The Boterekwa escarpment in Shurugwi, once celebrated for its breathtaking beauty, now bears the scars of exploitation. This transformation is largely attributed to the activities of Collins Mnangagwa, the twin son of Zimbabwe’s President Emmerson Mnangagwa, known locally as Takunda. As a senior partner and chairperson of Chengxi Mining (Pvt) Ltd, a company with Chinese origins, Collins has been at the forefront of extensive gold mining operations that have drastically altered the landscape.

Three years of investigative reporting by The NewsHawks has exposed the depth of the devastation in Boterekwa, where the natural environment suffers under the weight of unchecked industrial ambition. The once-pristine escarpment, known as Wolfshall Pass, has been reduced to a desolate expanse. The area’s rugged hills, verdant valleys, and tranquil streams are now marred by open-pit mines and trenches, stripped of lush vegetation and exposed to harsh elements.

The air hangs heavy with the acrid smell of chemicals like cyanide, and the constant clamor of machinery disrupts what was once a peaceful sanctuary. The mining has not only reshaped the physical contours of the landscape but has also polluted water bodies, turning crystal clear waters during the rainy season into murky, contaminated flows.

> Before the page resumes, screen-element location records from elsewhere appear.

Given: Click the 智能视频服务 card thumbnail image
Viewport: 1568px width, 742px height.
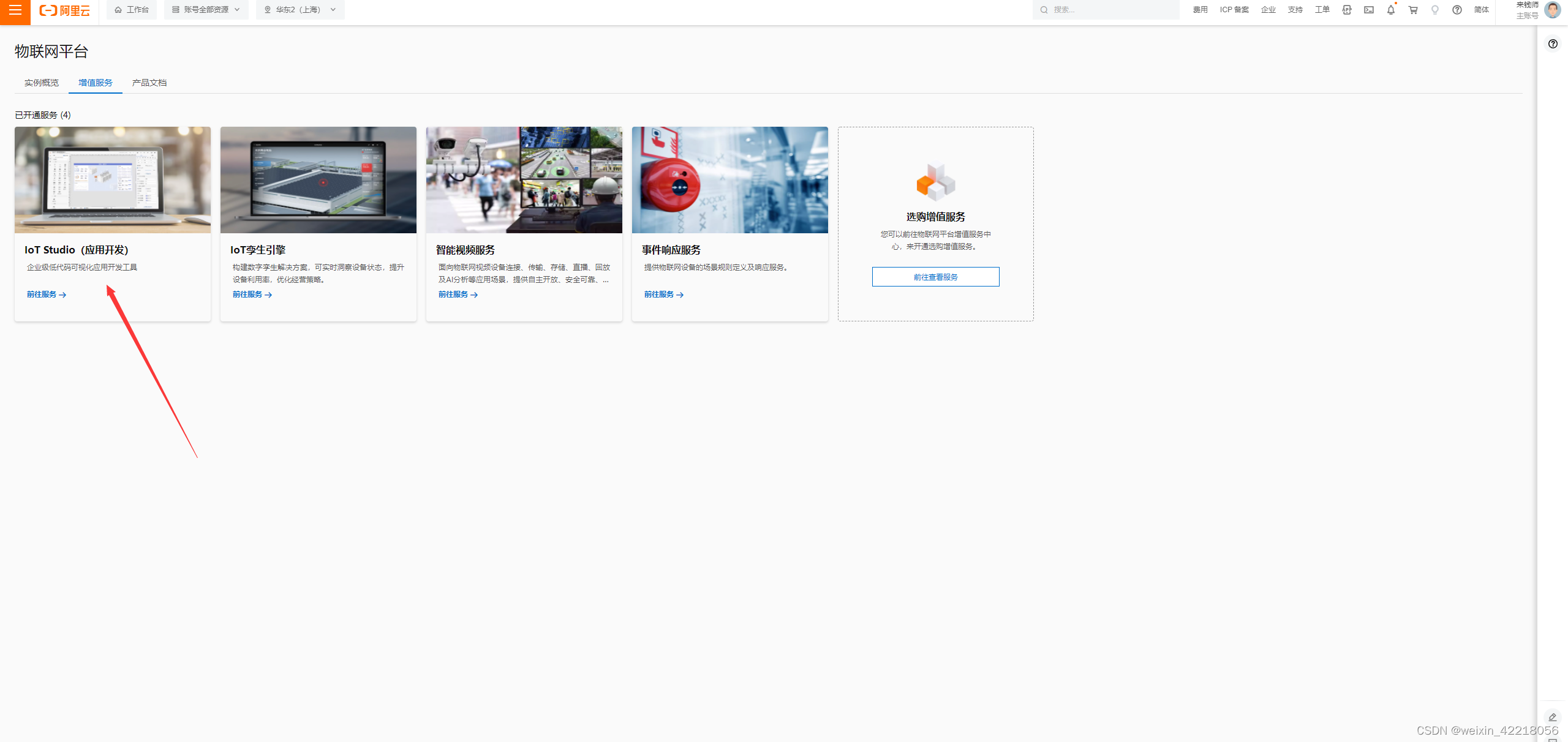Looking at the screenshot, I should [x=524, y=180].
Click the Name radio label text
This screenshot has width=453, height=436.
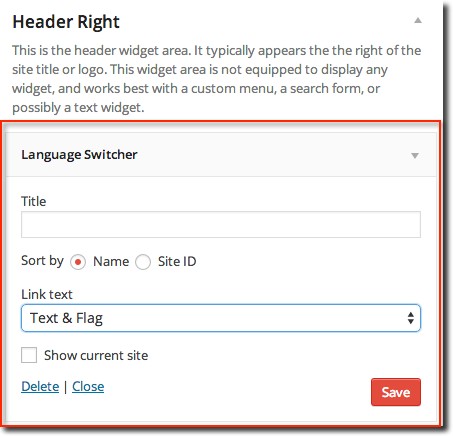tap(111, 261)
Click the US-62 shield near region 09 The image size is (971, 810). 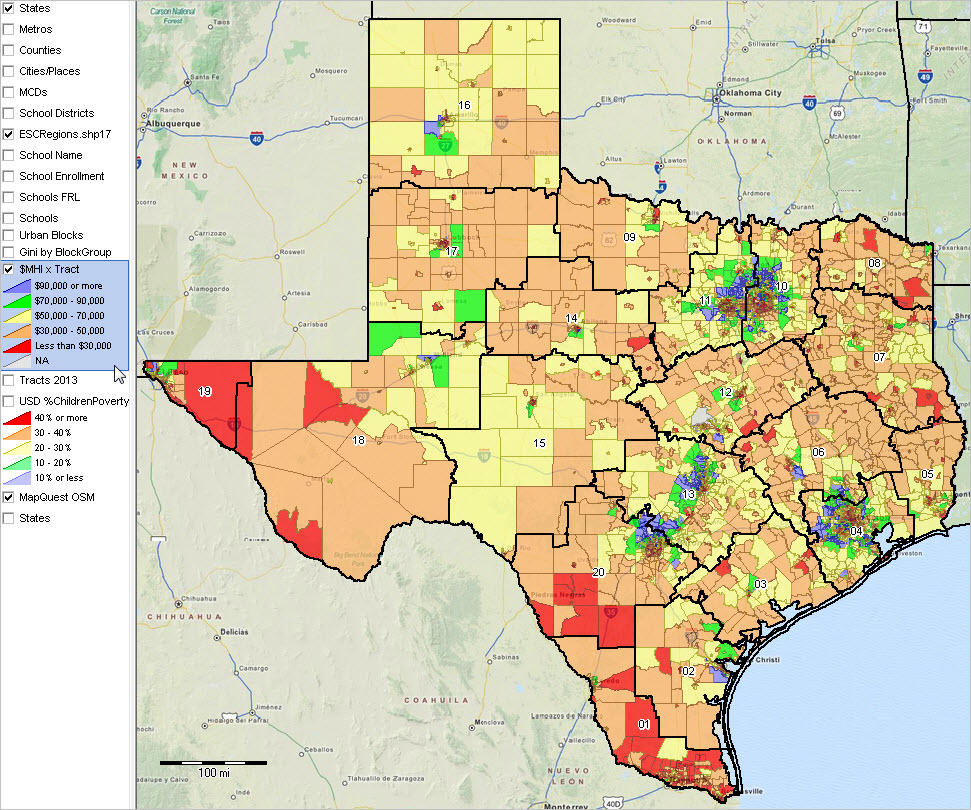coord(609,240)
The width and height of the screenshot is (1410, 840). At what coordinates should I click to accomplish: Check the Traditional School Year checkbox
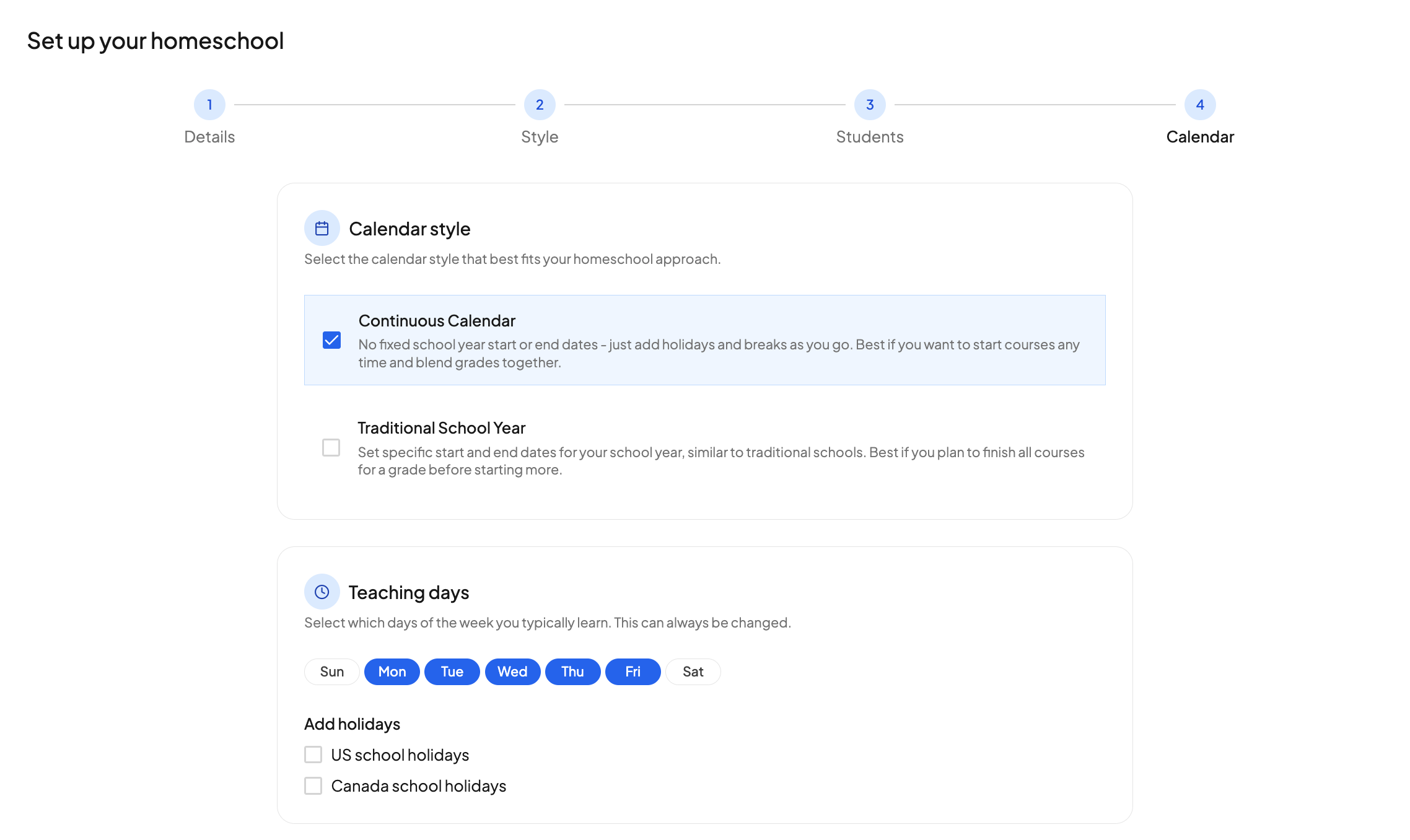(x=331, y=447)
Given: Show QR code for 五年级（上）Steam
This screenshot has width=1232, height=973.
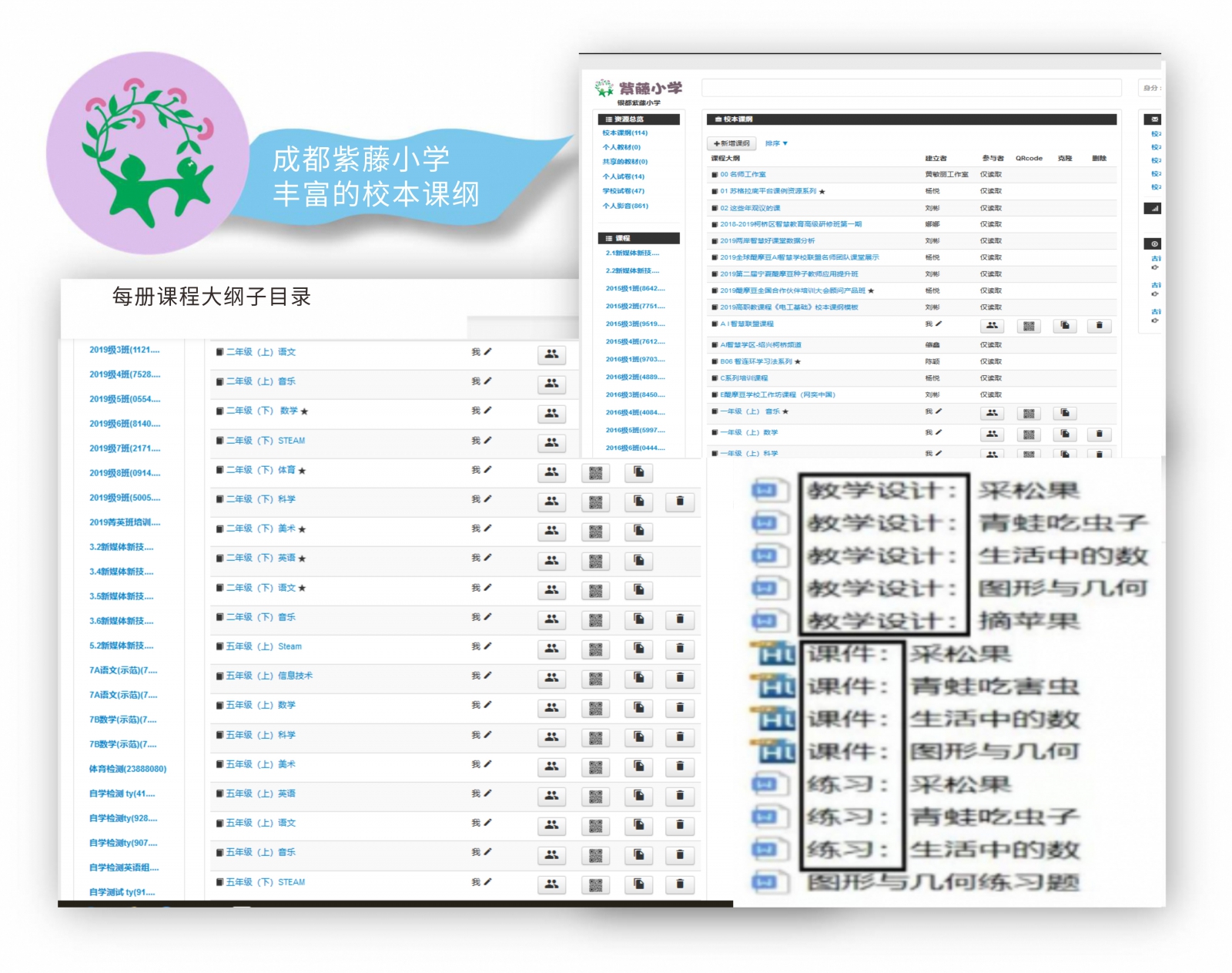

Collins Mnangagwa’s ascension to wealth and influence is stark against the backdrop of his earlier life struggles before his father’s ascent to presidency through a coup in 2017. Now residing in a lavish mansion in Hellensville, Harare, his lifestyle starkly contrasts with the environmental and social upheaval his mining ventures have caused. Frequent trips to China for business dealings underline his profitable exploits, derived from the very soil that suffers under his machines.

The local community and the broader Zimbabwean populace bear the brunt of this exploitation. Not only has the environment been ravaged, but the socio-economic impacts are profound. Illegal gold panning activities further exacerbate the situation, adding to the chaos unleashed by the larger-scale mining operations. The destruction has sparked significant public outcry, with accusations of complicity reaching as high as President Mnangagwa himself, who regularly travels through the affected area.

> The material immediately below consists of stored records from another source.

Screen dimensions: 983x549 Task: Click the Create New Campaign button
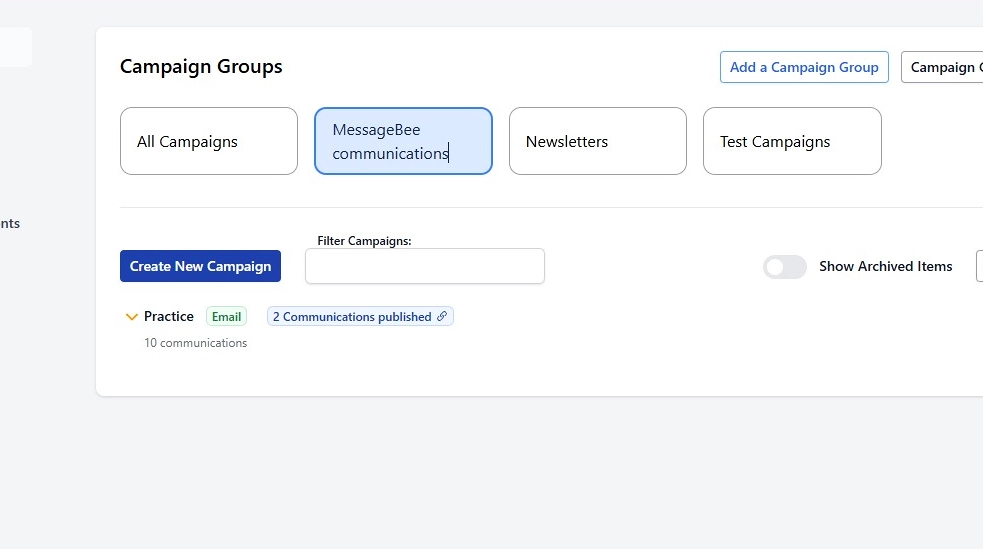point(200,266)
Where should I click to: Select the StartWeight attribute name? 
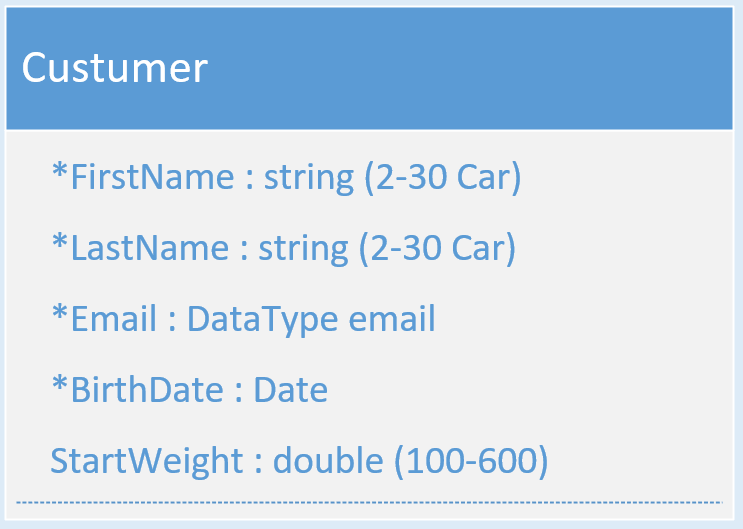pyautogui.click(x=147, y=462)
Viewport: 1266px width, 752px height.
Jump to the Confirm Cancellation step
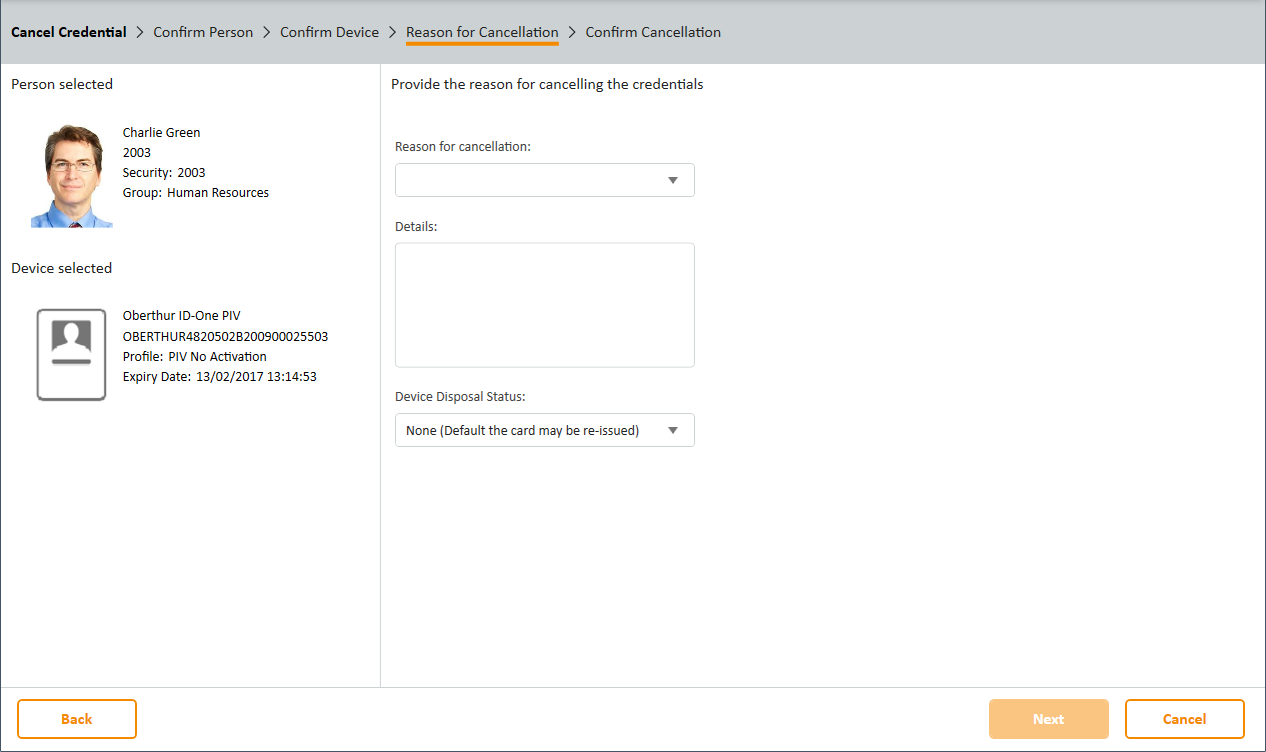click(653, 33)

Political entanglements deepen the controversy, as Zanu PF, the ruling party, has been implicated as a beneficiary of Chengxi’s operations. The mining company has curried favor by donating offices and extending various perks to local chiefs, effectively muffling potential dissent. High-profile figures, including Midlands minister of State for Provincial Affairs and Devolution Owen “Mudha” Ncube, have publicly supported Collins, suggesting a deep intertwining of political and commercial interests.

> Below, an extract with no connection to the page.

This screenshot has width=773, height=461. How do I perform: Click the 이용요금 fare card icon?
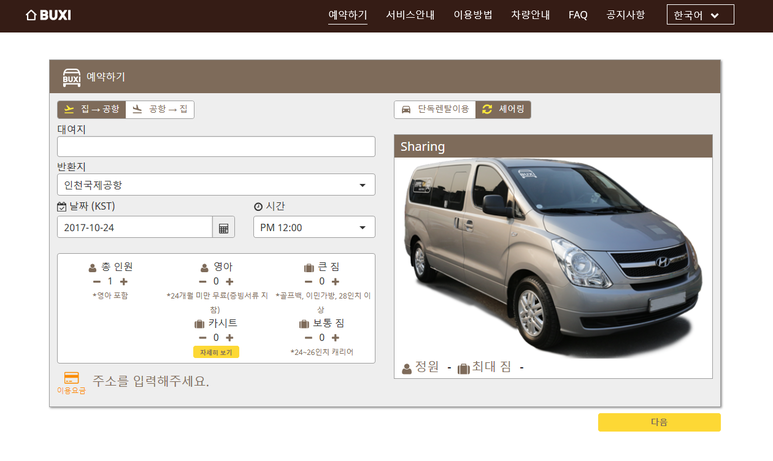coord(71,378)
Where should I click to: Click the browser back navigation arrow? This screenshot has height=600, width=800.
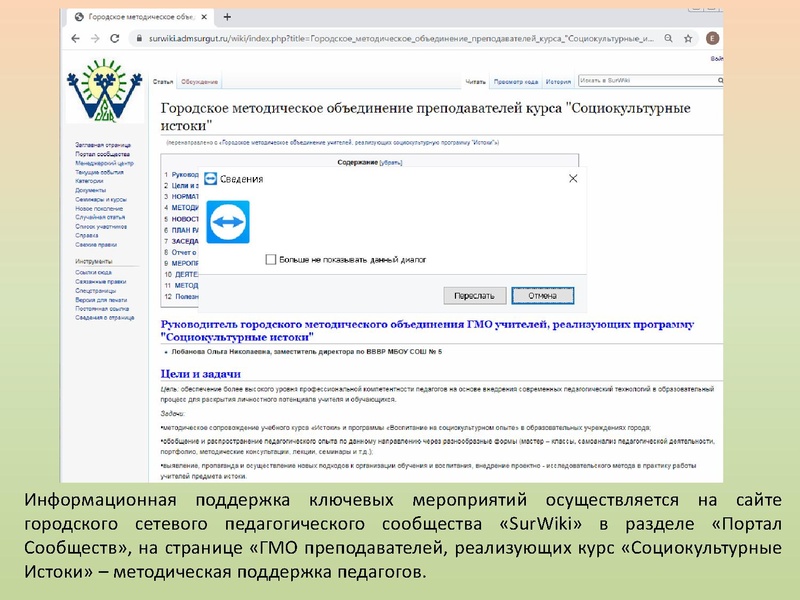click(x=75, y=37)
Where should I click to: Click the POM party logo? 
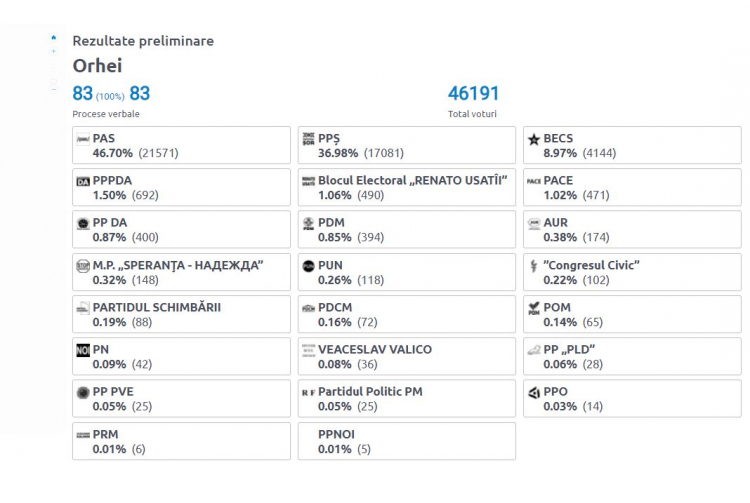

Despite its destructive impact, the mining at Boterekwa continues, shielded by powerful alliances. Environmental regulations are flouted openly; for instance, despite being greenlit by the Environmental Management Agency (EMA) for shaft mining, the operations expanded into unauthorized open cast mining. The consequences are dire, with irreversible damage to the local ecosystem and continuous pollution of essential water resources.

The situation in Boterekwa is a microcosm of a larger issue faced by many regions in Zimbabwe, where natural riches are plundered with little regard for environmental or social consequences. Calls for government intervention have grown louder, with figures like Chief Nhema advocating for stricter oversight of mining practices. However, with mining activities deeply linked to the political elite, meaningful change remains elusive.

As Collins Mnangagwa continues to profit, the landscape of Boterekwa, once a symbol of natural beauty, now serves as a stark reminder of the costs of human greed and environmental neglect. The future of this area hangs in the balance, with its fate closely tied to the whims of those who view its resources as merely stepping stones to personal enrichment.